Bruegel publishes the weekly EU gas storage and LNG tracker datasets that underpin Commission and market analysis. Its 13 May weekly dataset confirmed Middle East LNG at its lowest level since 2019. The think tank's joint-buyer Coalition proposal, involving Japan and South Korea in EU LNG procurement, remains the most structurally novel recommendation on the policy table. AccelerateEU (22 April) declined to include any storage injection mechanism, leaving Bruegel's EUR 35bn estimate as the authoritative figure without a policy counterweight. Bruegel's fiscal tracker placed total EU and UK energy crisis spending above EUR 11bn as of May 2026, with Spain accounting for 45%, overwhelmingly through untargeted VAT cuts.
Bruegel is a Brussels-based economic research institution founded in 2005, funded by EU member states, major corporations, and international organisations. Its research spans EU macroeconomic policy, trade, energy economics, and, increasingly, technology sovereignty.
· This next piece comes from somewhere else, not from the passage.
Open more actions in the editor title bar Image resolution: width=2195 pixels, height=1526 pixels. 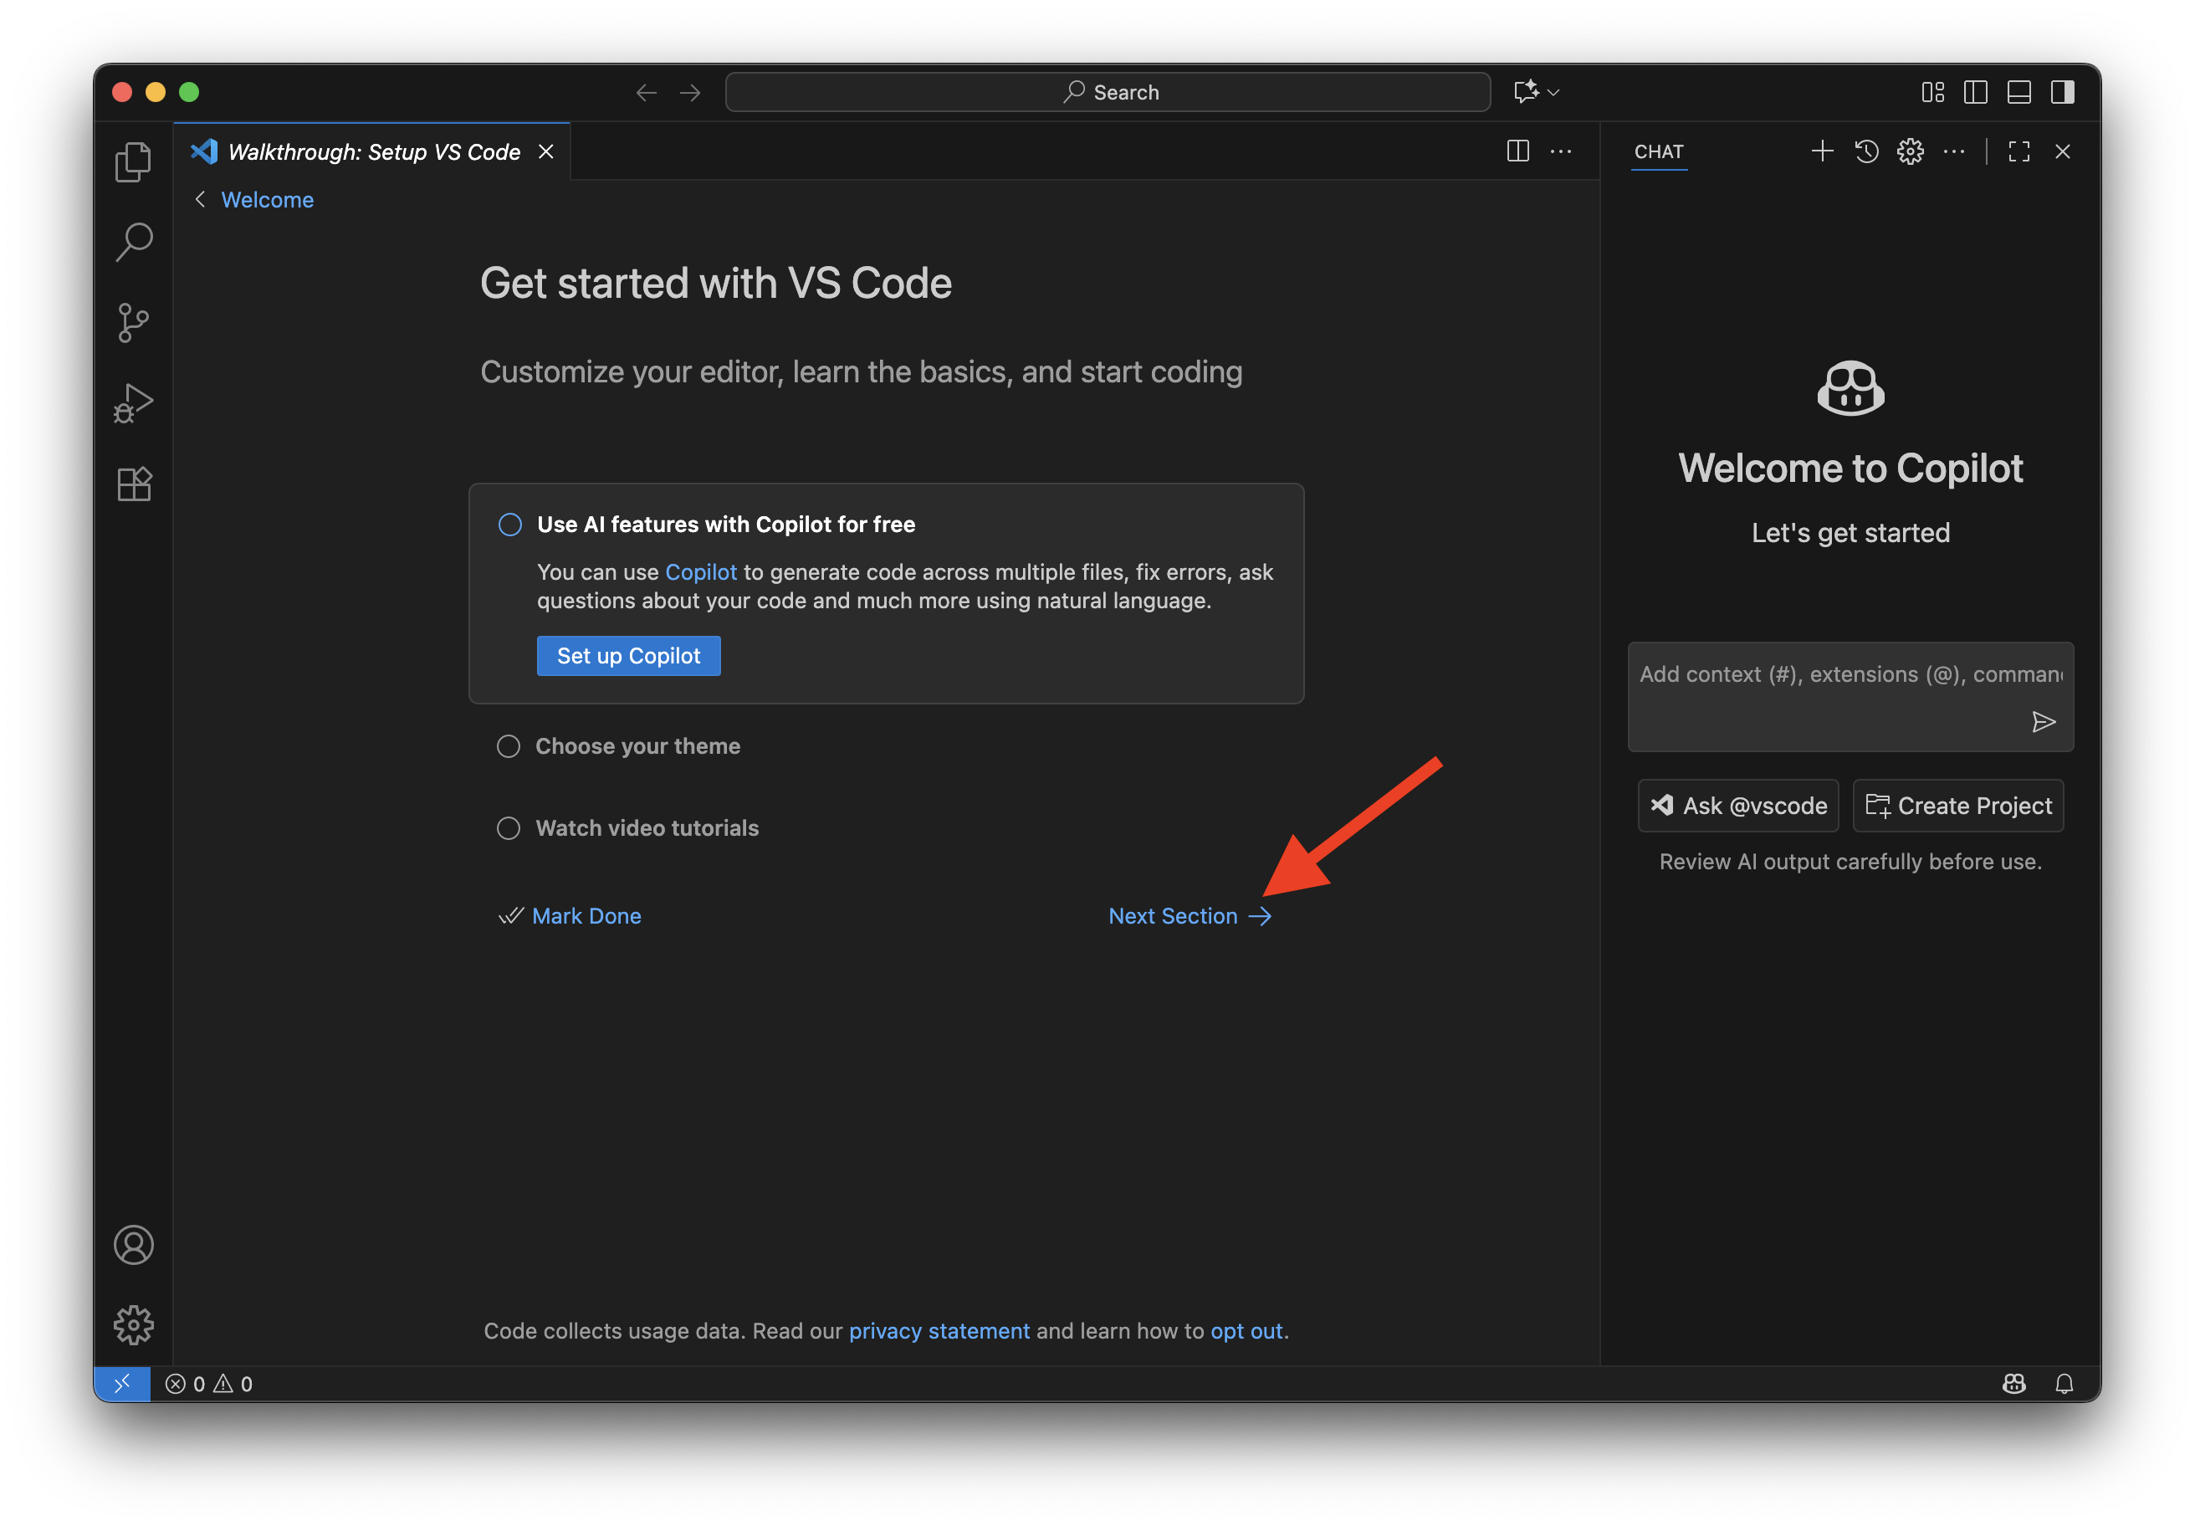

Its energy team has been the primary quantitative reference for European gas crisis policy since 2022. In 2026 Bruegel's analytical scope has expanded to cover Europe's structural dependencies on US and Chinese technology infrastructure, making it the leading independent voice on both the cost of energy security and the limits of legislative sovereignty.
Bruegel published Analysis 13/2026 on 19 May 2026, finding that Europe is structurally dependent on US or Chinese computing infrastructure regardless of what the Cloud and AI Development Act (CAIDA) does. Chinese domestic chips power 41 per cent of China's data centres; Huawei projects AI-chip revenue of USD 12bn in 2026, up from USD 7.5bn in 2025. The recommended fix is coordinated EU procurement for compute on the Airbus demand-aggregation model, plus subsidies to move off Nvidia.
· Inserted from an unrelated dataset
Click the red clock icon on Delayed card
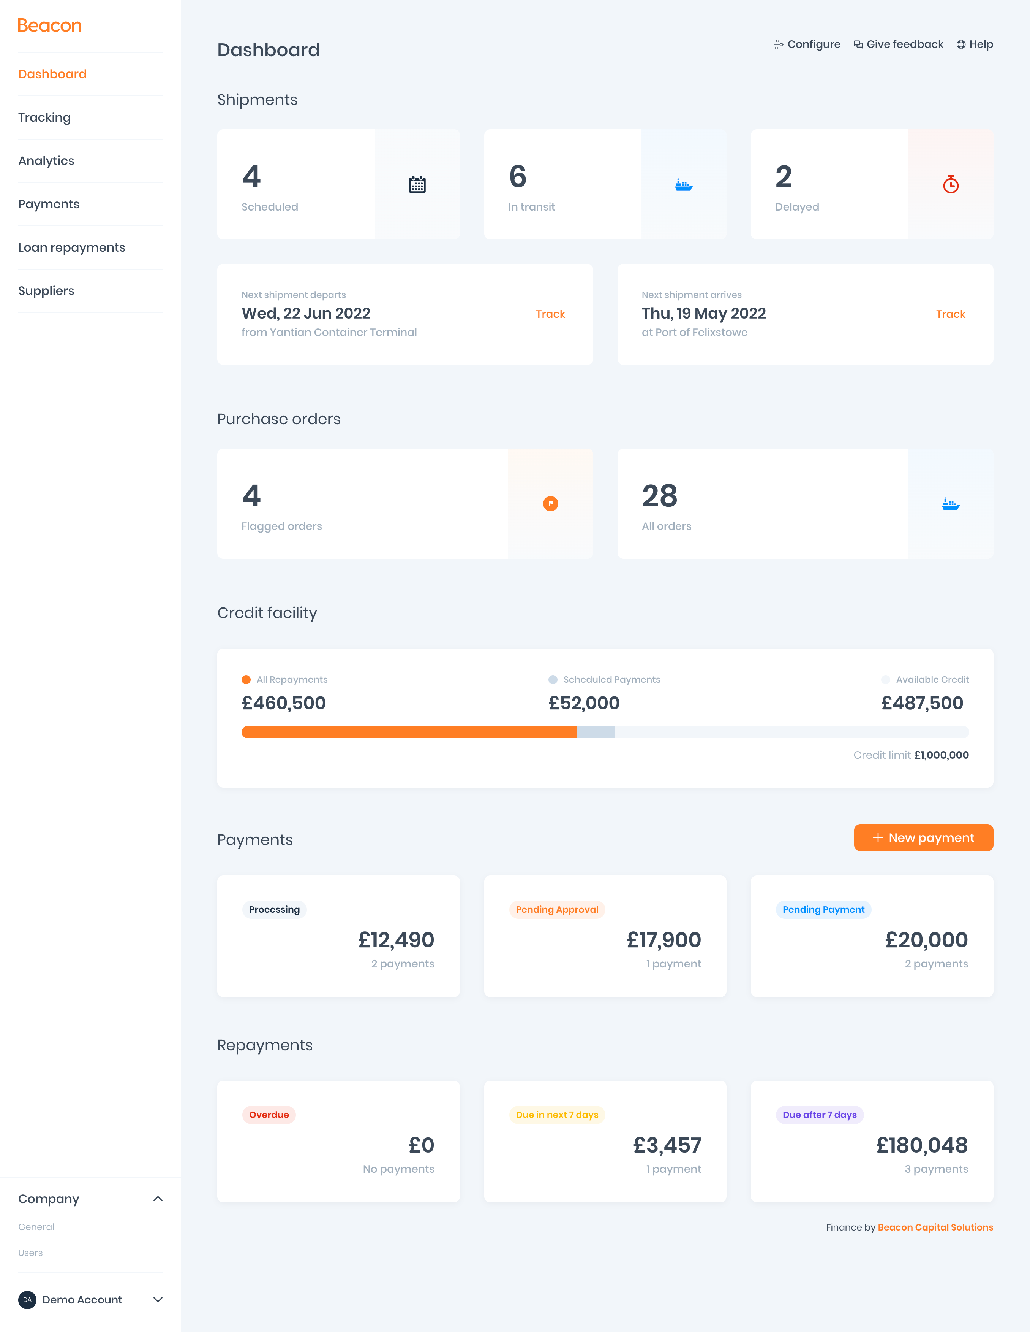click(x=950, y=184)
In June 2026, Bruegel economist Mario Mariniello deepened the critique: Europe's sovereign tech package uses "nationality as a proxy for security", mimicking the approaches of the US and China without addressing root causes such as energy costs and capital access. With EU cloud providers holding only approximately 15 per cent of their home market, Mariniello argued the package risks replicating the dependency logic it purports to address rather than resolving it.